(Task goal)
Report every line in the listing that contains the string "breadcrumb".

(Data records)
>>>>

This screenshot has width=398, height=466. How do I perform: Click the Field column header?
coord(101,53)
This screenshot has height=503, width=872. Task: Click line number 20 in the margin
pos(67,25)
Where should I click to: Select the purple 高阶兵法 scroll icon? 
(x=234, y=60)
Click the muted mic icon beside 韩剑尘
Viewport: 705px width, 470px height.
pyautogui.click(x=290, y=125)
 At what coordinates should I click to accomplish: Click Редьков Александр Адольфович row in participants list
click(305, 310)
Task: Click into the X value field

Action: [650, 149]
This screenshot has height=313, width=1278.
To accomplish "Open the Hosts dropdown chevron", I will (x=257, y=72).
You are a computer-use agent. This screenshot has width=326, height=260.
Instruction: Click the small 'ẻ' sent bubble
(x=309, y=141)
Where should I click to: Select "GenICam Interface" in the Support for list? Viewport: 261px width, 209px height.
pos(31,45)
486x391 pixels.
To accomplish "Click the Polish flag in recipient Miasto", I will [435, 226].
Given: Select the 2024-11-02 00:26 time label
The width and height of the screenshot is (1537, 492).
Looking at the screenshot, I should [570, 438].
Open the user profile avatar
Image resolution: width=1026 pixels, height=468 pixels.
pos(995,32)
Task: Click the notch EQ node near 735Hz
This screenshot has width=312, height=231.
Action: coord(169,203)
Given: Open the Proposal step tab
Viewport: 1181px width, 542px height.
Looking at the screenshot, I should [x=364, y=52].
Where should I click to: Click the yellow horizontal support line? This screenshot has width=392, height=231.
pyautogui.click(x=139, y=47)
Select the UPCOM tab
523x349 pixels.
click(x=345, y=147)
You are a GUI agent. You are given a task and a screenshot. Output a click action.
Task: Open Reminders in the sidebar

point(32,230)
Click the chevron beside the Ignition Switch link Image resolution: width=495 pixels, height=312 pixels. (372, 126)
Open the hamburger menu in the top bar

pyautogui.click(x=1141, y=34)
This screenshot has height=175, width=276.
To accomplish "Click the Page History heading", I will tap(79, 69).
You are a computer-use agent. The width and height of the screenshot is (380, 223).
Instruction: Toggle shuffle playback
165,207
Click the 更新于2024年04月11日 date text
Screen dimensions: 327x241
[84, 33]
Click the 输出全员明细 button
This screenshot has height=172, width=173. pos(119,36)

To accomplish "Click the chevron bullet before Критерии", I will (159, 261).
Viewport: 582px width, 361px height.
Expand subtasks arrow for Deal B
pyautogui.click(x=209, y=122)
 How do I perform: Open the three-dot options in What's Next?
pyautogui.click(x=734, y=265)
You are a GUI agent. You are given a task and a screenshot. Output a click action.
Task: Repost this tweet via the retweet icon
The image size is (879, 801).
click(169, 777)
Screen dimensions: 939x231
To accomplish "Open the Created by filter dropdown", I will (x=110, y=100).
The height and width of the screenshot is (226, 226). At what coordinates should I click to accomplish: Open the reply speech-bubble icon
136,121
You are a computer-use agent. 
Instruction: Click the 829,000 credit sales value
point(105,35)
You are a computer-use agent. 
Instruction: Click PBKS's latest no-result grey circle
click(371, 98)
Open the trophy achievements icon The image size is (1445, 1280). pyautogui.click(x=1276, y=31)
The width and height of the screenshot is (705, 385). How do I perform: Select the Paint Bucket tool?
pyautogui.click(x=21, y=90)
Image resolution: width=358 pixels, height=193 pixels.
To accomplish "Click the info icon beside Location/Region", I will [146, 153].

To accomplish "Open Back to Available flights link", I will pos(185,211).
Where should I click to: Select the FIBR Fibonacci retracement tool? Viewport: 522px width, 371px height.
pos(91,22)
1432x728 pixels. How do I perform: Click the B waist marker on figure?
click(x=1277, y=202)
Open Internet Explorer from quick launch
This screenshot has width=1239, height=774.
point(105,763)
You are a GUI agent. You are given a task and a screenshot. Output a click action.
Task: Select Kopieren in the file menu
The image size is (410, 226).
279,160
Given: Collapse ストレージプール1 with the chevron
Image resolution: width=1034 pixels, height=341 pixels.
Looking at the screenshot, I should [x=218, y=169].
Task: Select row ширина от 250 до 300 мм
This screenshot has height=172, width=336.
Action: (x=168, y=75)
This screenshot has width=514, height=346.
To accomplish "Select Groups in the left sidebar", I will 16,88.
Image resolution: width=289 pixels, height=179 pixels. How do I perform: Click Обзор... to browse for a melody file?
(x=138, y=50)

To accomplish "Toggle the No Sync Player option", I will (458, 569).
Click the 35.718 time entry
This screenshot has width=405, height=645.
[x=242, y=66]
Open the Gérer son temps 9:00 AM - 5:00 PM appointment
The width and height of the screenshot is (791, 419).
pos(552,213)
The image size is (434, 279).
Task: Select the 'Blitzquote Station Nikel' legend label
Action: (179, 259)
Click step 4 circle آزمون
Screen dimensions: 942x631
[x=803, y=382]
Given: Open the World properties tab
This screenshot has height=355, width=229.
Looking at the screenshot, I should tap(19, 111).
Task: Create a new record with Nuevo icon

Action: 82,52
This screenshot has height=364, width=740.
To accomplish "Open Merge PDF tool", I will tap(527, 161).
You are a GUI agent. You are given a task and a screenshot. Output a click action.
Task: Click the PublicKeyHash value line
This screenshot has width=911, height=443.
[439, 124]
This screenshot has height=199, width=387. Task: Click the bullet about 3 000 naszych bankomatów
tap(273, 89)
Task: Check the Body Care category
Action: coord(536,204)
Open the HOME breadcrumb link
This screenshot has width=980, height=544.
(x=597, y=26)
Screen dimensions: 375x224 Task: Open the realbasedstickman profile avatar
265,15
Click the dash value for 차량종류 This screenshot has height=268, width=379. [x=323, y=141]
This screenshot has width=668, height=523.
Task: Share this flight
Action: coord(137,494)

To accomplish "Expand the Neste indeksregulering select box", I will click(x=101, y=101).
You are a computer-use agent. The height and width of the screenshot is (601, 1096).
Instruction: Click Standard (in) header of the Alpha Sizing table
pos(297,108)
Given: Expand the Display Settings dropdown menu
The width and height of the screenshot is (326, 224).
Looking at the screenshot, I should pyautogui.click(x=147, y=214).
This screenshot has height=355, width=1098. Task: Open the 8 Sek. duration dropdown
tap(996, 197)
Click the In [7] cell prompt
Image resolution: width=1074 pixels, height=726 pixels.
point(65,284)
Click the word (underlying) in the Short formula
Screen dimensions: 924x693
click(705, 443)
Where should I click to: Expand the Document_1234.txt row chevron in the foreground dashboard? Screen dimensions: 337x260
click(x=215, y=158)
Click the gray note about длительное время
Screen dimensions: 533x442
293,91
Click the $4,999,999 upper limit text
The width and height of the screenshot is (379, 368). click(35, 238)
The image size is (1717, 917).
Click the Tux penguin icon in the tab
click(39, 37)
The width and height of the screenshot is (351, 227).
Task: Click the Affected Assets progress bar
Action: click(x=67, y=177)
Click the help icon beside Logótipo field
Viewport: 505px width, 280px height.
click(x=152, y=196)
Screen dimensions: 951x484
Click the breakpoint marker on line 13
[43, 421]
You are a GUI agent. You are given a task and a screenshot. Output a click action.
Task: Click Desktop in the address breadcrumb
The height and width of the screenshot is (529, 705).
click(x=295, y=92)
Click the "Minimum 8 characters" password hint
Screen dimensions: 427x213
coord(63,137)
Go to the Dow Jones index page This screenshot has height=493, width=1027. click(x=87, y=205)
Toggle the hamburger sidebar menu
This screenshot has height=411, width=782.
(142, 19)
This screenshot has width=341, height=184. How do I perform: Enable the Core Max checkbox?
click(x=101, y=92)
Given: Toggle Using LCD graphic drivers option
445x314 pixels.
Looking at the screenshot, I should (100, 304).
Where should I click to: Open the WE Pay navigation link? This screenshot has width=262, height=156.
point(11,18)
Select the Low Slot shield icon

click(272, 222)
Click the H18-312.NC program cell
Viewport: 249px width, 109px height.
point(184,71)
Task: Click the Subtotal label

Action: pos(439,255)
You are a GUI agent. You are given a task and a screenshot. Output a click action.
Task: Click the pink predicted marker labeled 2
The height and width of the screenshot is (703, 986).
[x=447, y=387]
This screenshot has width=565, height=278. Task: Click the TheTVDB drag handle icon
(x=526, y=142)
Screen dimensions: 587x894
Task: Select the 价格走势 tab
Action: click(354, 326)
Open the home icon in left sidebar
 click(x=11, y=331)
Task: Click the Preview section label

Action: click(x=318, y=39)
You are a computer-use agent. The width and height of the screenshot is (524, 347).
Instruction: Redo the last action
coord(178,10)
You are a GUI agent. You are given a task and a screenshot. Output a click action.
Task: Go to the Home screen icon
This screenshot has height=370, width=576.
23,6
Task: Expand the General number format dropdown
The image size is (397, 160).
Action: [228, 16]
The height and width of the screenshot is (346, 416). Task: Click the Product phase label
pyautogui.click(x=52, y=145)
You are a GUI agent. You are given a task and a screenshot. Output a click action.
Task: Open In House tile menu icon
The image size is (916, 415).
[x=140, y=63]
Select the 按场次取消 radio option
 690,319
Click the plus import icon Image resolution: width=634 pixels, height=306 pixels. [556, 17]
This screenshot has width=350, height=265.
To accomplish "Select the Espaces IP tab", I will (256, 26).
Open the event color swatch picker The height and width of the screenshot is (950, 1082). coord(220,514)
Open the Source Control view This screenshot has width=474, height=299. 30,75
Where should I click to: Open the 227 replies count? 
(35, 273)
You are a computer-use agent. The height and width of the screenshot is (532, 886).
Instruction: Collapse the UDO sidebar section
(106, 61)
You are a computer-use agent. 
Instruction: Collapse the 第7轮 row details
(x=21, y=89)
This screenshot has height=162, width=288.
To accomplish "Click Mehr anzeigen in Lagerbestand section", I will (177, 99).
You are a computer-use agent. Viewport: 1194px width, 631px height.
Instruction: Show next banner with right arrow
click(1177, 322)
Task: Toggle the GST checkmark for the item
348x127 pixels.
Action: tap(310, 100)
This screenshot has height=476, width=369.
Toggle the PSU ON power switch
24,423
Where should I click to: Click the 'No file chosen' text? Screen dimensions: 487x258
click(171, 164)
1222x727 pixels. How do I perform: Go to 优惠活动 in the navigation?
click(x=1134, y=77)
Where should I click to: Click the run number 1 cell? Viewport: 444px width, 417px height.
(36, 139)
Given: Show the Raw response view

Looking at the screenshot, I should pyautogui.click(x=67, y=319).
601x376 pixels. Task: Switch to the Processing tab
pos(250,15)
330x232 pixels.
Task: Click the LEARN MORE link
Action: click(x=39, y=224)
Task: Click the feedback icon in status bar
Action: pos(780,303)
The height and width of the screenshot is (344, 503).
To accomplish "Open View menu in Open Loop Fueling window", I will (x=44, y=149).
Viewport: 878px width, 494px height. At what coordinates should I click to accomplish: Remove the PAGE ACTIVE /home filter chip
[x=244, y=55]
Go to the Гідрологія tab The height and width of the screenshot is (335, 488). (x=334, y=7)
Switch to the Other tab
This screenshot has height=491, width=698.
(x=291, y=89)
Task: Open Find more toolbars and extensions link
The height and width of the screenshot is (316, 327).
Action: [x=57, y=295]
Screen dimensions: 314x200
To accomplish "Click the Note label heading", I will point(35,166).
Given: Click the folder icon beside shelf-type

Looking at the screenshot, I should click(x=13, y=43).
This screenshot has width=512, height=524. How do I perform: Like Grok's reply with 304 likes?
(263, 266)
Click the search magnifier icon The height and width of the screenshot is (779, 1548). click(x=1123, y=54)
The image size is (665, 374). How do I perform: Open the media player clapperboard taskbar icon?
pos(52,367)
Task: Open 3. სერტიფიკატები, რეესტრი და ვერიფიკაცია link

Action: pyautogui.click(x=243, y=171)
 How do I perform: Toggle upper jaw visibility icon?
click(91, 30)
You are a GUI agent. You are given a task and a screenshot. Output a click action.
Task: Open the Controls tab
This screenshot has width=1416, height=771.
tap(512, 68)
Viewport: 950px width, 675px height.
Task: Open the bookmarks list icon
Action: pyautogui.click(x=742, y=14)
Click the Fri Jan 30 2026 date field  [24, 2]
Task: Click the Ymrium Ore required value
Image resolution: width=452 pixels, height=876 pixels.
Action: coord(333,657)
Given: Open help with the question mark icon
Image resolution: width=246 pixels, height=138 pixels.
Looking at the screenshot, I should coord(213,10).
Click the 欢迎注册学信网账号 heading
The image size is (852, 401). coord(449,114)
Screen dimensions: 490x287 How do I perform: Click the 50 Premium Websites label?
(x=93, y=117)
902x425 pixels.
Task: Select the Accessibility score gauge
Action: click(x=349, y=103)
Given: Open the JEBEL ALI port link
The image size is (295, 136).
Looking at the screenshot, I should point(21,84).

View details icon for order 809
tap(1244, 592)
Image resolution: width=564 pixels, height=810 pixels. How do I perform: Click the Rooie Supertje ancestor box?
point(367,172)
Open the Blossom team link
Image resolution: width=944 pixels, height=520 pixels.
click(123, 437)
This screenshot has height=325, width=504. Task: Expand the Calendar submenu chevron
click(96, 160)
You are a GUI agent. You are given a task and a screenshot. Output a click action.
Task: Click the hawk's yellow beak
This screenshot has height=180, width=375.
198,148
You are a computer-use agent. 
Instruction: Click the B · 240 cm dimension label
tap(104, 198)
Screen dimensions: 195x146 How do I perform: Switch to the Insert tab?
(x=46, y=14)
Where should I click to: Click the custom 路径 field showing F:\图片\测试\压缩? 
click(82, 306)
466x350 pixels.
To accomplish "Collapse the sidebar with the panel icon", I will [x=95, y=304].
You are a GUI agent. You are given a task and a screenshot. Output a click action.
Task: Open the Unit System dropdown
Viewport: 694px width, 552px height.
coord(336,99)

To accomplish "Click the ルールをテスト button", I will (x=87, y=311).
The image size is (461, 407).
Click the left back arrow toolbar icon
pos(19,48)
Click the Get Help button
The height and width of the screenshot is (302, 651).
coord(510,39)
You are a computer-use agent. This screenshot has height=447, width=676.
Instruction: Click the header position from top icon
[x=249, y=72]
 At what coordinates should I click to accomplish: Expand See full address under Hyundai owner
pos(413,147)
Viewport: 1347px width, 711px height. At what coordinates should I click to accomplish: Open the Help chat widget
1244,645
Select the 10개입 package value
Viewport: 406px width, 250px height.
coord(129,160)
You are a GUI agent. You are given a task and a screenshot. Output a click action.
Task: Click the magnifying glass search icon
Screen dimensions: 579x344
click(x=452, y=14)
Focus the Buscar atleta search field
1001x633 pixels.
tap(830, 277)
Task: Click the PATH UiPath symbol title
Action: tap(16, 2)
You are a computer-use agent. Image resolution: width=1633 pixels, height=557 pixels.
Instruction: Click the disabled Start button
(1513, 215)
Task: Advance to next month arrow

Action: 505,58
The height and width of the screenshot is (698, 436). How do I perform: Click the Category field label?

<<<<

(Final answer)
Open the HOME breadcrumb link
Task: Click Desktop in the address breadcrumb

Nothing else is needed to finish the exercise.